(RECORDS begins)

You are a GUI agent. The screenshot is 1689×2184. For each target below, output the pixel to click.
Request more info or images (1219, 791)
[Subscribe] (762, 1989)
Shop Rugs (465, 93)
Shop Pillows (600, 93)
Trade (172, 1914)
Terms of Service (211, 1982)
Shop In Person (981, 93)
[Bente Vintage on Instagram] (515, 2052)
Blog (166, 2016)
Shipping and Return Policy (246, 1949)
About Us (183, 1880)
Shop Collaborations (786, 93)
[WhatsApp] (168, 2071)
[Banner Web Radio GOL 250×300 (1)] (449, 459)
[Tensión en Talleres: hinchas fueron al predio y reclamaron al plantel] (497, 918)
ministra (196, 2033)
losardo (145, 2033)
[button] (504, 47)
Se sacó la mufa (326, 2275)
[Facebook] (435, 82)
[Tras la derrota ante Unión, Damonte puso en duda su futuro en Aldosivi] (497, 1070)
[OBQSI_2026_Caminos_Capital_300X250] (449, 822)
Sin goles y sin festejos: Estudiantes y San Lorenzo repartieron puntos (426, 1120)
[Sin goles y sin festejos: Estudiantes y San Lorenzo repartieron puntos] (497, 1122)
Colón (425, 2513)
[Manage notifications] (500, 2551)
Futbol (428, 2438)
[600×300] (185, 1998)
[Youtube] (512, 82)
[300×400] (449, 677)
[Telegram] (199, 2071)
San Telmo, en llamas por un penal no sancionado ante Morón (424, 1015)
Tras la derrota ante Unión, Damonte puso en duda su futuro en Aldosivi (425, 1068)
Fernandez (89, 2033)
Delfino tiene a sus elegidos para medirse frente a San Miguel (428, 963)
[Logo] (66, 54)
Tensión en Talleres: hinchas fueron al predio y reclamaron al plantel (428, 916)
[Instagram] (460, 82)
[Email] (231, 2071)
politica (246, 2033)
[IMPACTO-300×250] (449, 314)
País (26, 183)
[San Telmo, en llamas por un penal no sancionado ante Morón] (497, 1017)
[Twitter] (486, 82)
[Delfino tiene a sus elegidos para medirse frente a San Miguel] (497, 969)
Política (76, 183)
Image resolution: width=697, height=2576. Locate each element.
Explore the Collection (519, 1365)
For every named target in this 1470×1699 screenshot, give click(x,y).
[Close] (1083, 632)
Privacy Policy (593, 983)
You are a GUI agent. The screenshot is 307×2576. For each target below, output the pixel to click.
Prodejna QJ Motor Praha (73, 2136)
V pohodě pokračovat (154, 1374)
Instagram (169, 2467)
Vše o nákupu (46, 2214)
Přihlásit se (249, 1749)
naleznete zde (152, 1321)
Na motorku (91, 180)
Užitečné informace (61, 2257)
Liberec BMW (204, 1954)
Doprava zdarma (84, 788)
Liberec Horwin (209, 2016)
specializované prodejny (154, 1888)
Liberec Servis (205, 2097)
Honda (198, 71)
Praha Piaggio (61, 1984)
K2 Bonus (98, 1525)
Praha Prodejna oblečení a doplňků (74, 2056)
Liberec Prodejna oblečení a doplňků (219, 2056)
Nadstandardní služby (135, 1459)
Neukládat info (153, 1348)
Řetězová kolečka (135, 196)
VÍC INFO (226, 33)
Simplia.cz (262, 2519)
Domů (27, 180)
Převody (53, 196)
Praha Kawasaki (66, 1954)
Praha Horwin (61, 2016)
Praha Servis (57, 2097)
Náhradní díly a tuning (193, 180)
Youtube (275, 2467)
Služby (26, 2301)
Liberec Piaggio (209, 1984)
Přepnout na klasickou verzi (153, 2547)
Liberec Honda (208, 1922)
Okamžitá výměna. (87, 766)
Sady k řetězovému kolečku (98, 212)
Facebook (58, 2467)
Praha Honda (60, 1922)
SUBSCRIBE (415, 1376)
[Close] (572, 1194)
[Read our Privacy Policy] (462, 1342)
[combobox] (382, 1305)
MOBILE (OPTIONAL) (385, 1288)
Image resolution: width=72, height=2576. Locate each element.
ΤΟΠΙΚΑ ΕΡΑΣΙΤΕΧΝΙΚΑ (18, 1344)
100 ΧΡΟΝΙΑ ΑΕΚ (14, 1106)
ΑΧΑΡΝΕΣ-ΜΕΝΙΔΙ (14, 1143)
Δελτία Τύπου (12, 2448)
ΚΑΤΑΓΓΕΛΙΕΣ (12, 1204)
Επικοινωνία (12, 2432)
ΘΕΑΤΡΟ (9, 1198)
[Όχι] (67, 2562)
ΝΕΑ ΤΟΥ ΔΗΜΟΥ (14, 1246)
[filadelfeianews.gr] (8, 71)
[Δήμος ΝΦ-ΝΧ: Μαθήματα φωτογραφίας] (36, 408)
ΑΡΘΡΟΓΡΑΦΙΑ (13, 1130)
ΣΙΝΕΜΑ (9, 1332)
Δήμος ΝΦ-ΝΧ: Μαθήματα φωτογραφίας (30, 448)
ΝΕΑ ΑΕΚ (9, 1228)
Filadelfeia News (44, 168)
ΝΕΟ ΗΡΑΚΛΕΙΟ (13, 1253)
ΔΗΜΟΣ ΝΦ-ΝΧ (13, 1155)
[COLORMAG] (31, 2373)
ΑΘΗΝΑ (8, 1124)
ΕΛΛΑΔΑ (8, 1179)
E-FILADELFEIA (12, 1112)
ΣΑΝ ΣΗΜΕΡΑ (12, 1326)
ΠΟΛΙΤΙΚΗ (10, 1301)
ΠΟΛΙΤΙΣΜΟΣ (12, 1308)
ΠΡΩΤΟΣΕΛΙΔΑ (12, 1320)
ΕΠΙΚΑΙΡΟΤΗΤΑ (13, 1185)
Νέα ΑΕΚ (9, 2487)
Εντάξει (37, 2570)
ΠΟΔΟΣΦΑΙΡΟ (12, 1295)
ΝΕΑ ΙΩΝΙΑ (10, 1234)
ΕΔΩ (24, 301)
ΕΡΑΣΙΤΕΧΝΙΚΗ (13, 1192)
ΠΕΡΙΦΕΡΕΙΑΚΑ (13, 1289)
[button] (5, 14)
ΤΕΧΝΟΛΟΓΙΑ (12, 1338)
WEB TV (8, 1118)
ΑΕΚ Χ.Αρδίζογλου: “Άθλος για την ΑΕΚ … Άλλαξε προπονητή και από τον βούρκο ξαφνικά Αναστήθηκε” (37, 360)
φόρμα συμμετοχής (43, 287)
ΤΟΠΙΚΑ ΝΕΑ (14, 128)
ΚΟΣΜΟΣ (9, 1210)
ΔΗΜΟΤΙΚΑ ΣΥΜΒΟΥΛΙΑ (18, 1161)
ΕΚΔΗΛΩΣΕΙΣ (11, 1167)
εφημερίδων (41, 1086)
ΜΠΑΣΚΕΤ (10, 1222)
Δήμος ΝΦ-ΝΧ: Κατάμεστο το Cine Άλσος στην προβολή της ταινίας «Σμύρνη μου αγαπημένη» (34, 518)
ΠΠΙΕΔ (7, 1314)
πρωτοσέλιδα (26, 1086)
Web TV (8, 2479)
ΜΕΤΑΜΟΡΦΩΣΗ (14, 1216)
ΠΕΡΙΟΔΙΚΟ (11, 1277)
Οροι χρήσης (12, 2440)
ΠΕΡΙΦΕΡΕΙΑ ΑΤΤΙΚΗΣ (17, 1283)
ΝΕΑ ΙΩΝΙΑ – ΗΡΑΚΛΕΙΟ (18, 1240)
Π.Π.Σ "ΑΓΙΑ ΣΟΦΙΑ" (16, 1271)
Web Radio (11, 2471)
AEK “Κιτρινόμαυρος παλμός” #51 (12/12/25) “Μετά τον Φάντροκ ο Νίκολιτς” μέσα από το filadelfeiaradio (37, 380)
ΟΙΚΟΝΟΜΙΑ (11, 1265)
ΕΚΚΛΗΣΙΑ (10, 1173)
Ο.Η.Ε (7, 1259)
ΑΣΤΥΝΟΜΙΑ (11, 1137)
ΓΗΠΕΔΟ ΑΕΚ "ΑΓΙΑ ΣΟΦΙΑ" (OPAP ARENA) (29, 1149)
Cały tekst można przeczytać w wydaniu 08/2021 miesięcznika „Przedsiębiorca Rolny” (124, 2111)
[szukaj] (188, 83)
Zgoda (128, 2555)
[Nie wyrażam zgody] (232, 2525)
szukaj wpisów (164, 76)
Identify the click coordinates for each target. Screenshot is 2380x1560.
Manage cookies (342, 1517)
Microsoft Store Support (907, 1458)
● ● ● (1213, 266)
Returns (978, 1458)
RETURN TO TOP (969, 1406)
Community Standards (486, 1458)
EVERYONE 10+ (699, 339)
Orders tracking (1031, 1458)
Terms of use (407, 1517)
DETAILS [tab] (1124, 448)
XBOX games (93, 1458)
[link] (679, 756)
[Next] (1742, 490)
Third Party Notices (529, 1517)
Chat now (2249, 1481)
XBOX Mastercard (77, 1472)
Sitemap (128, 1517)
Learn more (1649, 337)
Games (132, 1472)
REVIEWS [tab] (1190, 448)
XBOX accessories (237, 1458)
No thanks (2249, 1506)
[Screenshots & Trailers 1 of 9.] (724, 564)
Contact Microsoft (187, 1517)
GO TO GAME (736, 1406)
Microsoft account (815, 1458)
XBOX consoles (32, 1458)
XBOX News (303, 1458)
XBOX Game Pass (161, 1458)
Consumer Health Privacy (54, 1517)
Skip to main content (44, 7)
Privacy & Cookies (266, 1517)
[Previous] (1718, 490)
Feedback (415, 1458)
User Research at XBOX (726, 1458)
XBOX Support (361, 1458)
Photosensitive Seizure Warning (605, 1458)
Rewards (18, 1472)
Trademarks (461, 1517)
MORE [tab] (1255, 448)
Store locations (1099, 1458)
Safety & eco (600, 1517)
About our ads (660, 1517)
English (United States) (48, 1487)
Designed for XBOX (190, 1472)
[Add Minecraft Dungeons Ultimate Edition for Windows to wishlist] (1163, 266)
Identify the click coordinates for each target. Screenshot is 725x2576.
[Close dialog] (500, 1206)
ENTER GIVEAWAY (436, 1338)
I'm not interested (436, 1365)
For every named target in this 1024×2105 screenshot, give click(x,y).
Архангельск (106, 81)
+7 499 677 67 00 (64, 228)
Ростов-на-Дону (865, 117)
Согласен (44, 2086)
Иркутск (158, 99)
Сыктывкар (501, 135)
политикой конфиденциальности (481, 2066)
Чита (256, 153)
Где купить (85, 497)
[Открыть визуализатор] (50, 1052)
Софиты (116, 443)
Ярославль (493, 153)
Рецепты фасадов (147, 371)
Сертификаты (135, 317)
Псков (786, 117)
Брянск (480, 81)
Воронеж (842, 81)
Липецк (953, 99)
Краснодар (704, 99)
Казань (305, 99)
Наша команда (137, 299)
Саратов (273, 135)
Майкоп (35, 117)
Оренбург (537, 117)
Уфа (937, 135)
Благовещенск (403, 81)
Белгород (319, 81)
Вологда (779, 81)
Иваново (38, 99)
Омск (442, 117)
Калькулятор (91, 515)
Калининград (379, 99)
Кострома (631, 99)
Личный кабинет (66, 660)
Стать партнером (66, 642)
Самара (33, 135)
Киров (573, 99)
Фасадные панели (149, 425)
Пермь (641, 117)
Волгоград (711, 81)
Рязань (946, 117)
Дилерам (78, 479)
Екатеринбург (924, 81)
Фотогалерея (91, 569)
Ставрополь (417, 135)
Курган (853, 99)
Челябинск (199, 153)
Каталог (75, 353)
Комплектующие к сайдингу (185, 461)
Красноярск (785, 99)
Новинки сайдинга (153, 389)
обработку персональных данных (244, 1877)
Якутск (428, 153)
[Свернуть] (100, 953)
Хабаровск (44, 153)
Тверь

(RECORDS ends)

• TASK DIRECTIONS: Write out every line of the data that holds the word "para".

• RESULT OF THIS EXERCISE:
Delfino tiene a sus elegidos para medirse frente a San Miguel (428, 963)
[Delfino tiene a sus elegidos para medirse frente a San Miguel] (497, 969)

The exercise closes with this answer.